George Salter and Marissa Thornton from Habilitative Systems, a social and human services organization with 16 different sites across the Chicago area, both completed the certificate program and credit it with giving them the framework, confidence and skills to ensure Habilitative is appropriately responding to community needs and properly assessing its impact. “The approach we learned in class allows us to hear the community first before we look at our organization, our capacities and our partners to service needs,” said Salter, a community response worker supervisor at Habilitative. “Then, we can follow up to see how they are receiving services and their satisfaction because the delivery is really the most important element.”
As one example, the Chicago-based agency coupled a new form to track the resources community members need with a process for individual follow up. “This helps us make sure the resources we are providing are aligned with community needs,” said Thornton, a supervisor lead at Habilitative.
Youth citizen science course Heading link
Like the Citizen Scientist Certificate Program, the Youth Citizen Scientist Course, since renamed Radically Reclaimed Public Health, was similarly designed to spur more democratic decision-making in public health. A social science program intended for high school and college-aged students, the course spotlights the interdisciplinary possibilities in public health with an additional focus on social justice and activism. In partnership with One Summer Chicago and the Logan Square Neighborhood Association, CHJ hosted its first youth program in the summer of 2021. Students learned about public health, its history and how they might use data collection in their everyday lives to craft relevant interventions for communities. Participants then pursued projects exploring the root causes of health inequities in which they also applied qualitative, quantitative and mixed-methods data-collection approaches.
One student, Madeline Cardona, a senior majoring in Rehabilitation Sciences at UIC’s College of Applied Health Sciences, participated in a group project focused on nutrition in Chicago’s West Lawn neighborhood.

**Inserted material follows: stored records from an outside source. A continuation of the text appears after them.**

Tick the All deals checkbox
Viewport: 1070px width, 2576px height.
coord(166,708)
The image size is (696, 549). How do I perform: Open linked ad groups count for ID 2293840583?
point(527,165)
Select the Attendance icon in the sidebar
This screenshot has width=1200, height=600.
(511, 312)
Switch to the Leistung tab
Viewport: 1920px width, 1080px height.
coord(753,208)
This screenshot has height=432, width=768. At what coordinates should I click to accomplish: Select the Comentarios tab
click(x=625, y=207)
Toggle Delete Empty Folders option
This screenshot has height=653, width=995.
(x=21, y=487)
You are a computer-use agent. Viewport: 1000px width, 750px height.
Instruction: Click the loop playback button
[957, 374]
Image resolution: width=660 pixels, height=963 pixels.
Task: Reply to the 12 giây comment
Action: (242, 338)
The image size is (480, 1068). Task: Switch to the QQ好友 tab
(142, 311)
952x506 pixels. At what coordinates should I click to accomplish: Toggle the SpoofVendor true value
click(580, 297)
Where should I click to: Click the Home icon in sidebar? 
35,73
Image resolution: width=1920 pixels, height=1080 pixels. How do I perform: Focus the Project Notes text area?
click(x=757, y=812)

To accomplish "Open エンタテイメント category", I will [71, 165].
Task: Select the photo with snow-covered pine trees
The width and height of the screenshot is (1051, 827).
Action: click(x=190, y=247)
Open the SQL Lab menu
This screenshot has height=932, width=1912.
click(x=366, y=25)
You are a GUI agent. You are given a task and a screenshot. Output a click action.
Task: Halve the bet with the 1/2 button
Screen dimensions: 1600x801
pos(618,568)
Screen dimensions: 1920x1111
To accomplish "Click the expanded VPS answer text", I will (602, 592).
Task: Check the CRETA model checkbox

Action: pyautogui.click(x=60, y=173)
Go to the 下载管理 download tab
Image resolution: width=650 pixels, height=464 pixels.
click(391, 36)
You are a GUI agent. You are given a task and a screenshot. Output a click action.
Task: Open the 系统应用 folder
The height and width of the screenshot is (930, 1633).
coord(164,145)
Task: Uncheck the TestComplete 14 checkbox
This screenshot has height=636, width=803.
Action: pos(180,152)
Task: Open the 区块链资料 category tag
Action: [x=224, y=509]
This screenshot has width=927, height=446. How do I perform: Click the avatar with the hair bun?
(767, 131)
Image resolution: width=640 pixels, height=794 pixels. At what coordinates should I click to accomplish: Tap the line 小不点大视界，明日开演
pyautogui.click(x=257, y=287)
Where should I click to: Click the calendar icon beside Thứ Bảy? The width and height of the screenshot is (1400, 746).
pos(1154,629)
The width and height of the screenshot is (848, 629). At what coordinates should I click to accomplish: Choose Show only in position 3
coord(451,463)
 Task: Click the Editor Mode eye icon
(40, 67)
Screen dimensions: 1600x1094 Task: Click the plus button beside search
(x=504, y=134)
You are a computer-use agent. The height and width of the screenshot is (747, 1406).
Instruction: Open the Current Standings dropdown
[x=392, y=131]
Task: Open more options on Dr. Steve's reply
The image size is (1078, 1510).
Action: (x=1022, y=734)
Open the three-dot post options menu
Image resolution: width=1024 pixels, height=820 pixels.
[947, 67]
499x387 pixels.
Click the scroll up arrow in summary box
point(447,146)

After conducting an original community survey and assessing community resources and needs, Cardona’s team created a pamphlet sharing information on the far-reaching impact of food insecurity, noting local residents’ relationship with nutrition and identifying resources capable of helping residents lead healthier lives. “I learned how to think more deeply about my community and how living in a particular neighborhood affects our lives,” said Cardona, who now sits on the Community Scholars Board, the CHJ’s community advisory board devoted to helping the program expand its engagement with Chicago area youth. “If you don’t view the perspectives of people you are working with, you will struggle to understand proper solutions.”
And that’s the philosophy inspiring both of SPH’s citizen scientist programs and the mindset SPH and CHJ leaders believe will enhance public health efforts in Chicagoland communities. “When we’re able to make better sense of the data we have and truly understand community needs, we are in a better position to make informed decisions that improve lives and strengthen communities,” Acosta said.